Шрифт:
Интервал:
Закладка:
Веремеев положил трубку телефона на место, еще некоторое время посидел в кресле, о чем-то усиленно соображая и постукивая кончиками пальцев о крышку стола, а затем вызвал к себе особо доверенное лицо, капитана Митрохина, и задержанную бабку для оформления протокола.
Надо сказать, что за все время пребывания в милиции кот ни на минуту не отходил от бабки, а, словно полоумный маленький котенок, резвился, заигрывая то с ее ногами, то с палкой, не обращая при этом на милиционеров совершенно никакого внимания, что само по себе было тоже довольно-таки странным.
— Может быть, бабушка, вам лучше все же раздеться, — предложил хозяин кабинета, вытирая носовым платком порядком вспотевший лоб, — а то как-то вы совсем не по погоде одеты. Уж больно жарко на улице сегодня.
— Спасибо за заботу, милай. Кому-то, может быть, и жарко, а я вот никакой особенной жары здесь не ощущаю. Ведь ваша организация особой теплотой-то не отличается, — не без иронии откликнулась старуха, отчего Веремеев с Митрохиным непроизвольно переглянулись. — Сначала тот скаред надо мной измывался, а теперь вот и вы собираетесь, — проворчала старуха. — Эх, до моих бы вот лет вам дотянуть, так и ног бы под собой совсем не почувствовали. Да и банька мне парная, как я знаю, не припасена, так что ли, сынки? — засмеялась она беззвучно. — И за что такого престарелого человека забрали? Совсем непонятно! Ай-яй-яй!

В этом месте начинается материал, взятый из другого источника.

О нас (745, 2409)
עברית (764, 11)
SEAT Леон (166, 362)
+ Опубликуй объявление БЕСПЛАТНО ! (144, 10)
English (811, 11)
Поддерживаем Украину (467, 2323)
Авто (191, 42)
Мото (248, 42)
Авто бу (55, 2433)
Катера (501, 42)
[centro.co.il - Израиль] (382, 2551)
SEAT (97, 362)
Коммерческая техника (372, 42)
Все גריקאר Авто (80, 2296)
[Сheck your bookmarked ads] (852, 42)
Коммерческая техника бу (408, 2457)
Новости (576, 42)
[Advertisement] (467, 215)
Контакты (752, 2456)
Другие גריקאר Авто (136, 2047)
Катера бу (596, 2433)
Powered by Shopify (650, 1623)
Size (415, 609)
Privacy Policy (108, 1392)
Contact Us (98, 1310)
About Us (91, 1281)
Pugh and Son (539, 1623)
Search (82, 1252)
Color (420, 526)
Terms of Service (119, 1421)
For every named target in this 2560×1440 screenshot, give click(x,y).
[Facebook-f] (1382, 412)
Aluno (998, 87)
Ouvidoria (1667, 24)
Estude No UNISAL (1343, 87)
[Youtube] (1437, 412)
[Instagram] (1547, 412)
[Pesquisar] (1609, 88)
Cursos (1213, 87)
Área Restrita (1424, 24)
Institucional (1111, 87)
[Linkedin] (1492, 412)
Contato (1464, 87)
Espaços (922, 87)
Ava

И как же вам не совестно-то, ребятушки! — покачала она головой.
— Так мы вас, бабушка, и хотим побыстрее отпустить, — преувеличенно бодро ляпнул Митрохин и лукавыми глазами посмотрел на командира. — Щас вот бумагу составим для порядка, и пойдете на все четыре стороны, куда захотите.
— Ну-ну, пой, касатик, пой, — беззлобно сказала старуха, — если б я не знала, чем все это закончится… А вот если бы вы это узнали, то, эх, лучше бы и не начинали всей этой ненужной кутерьмы, — закончила она еле слышно.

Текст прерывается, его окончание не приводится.